Six years after the death of the man who wrote California’s landmark coastal protection act, his most famous quote keeps echoing:
“The coast is never saved. It’s always being saved.”
What did Peter Douglas, the first executive director of the California Coastal Commission, mean by that?
He meant the job would never be done because he understood the economic and political forces that conspire to bushwhack the goals of protection and public access to California’s 1,100-mile coastal wonder.
Smart guy, Peter Douglas, and this week you can almost hear him calling out, “I told you so.”
As my Los Angeles Times colleague Rosanna Xia reported, there’s been a development in the case of Silicon Valley billionaire Vinod Khosla, who’s been fighting to keep the public off a beach it has enjoyed for decades near Half Moon Bay.
Not only is Khosla appealing to the U.S. Supreme Court to keep the public away from property he bought in 2008, but his attorney is challenging the Coastal Act itself, calling it Orwellian.
For those who need a quick history lesson, the Coastal Act grew out of voter-approved Proposition 20 in 1972, which established laws to prevent the private commandeering of the state’s greatest natural treasure. It fixed the principle that no individual owns the California coast, everyone does.
Khosla, who has established himself as one of the most arrogant people in state history, is now Exhibit A in the case for why we need the Coastal Act more than ever.
The other current threat to coastal protection can be found in a San Diego courtroom, where the nonprofit group Spotlight on Coastal Corruption is suing two current and three former California coastal commissioners for hundreds of alleged violations of rules regarding private communications.
When I dropped in, I came away with nothing but questions, and with new reasons to worry. For one thing, the state attorney general’s office, which is defending the commissioners, had offered a deal in which taxpayers would have had to fork over $250,000 to settle the case.
Why should we have to pay a nickel?
Spotlight rejected the deal, and if it wins, the commissioners could be fined millions of dollars. Would we pick up the tab for that too?
Deputy Attorney General Joel Jacobs made clear that his defense of the commissioners hangs, in part, on the argument that “substantial” rather than complete compliance with the rules on private meetings — known as ex partes — is all that’s required of coastal commissioners.
Really? Then why have rules at all if cutting corners is OK?
As the L.A. Times has reported, there’s no question that on occasion, commissioners did not follow the rules. They either did not file reports detailing the nature of private communications with people who favored or opposed proposed projects, or they filed the reports late, or they did not fully explain what the conversations were about.
Or they didn’t write the reports themselves. They let the lobbyists do it for them, and that’s what was entered into the public record.

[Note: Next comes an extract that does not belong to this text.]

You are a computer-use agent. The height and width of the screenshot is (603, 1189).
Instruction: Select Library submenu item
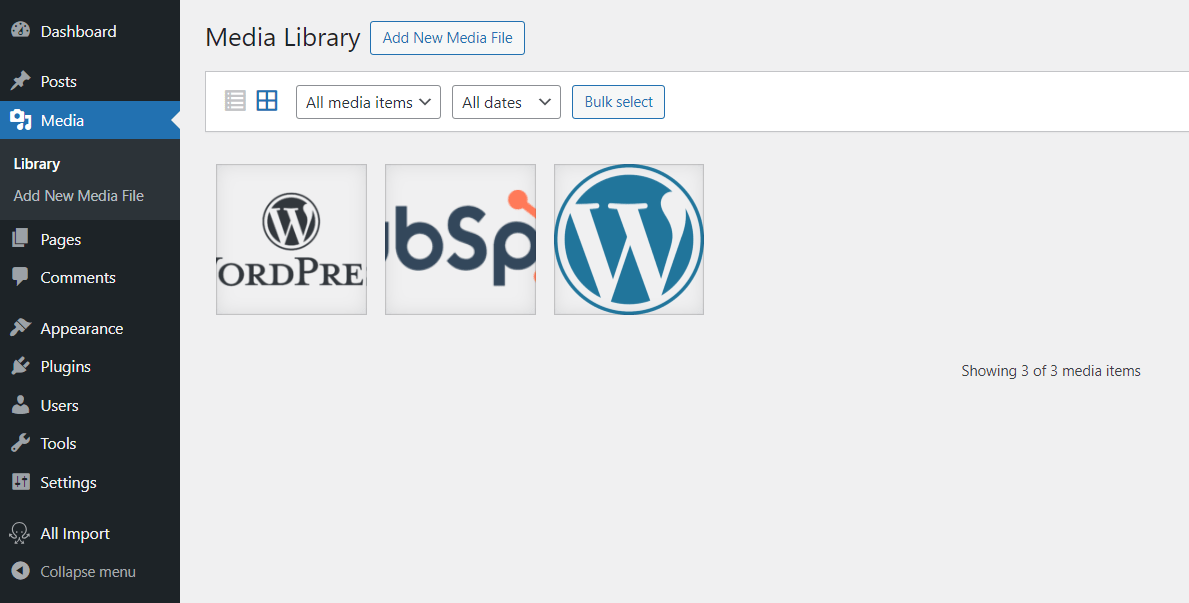37,163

Shouldn’t they all be set adrift on a milk-carton-and-coconut raft based on that alone?
This rotten system put the public, and those with opposing views on a project, at a disadvantage. Several lawsuits have been filed over the sloppy handling of ex partes by commissioners, and last year, an Orange County judge was flabbergasted in a case involving a coastal housing project in which six of 10 commissioners did not appear to have followed the rules on private communications.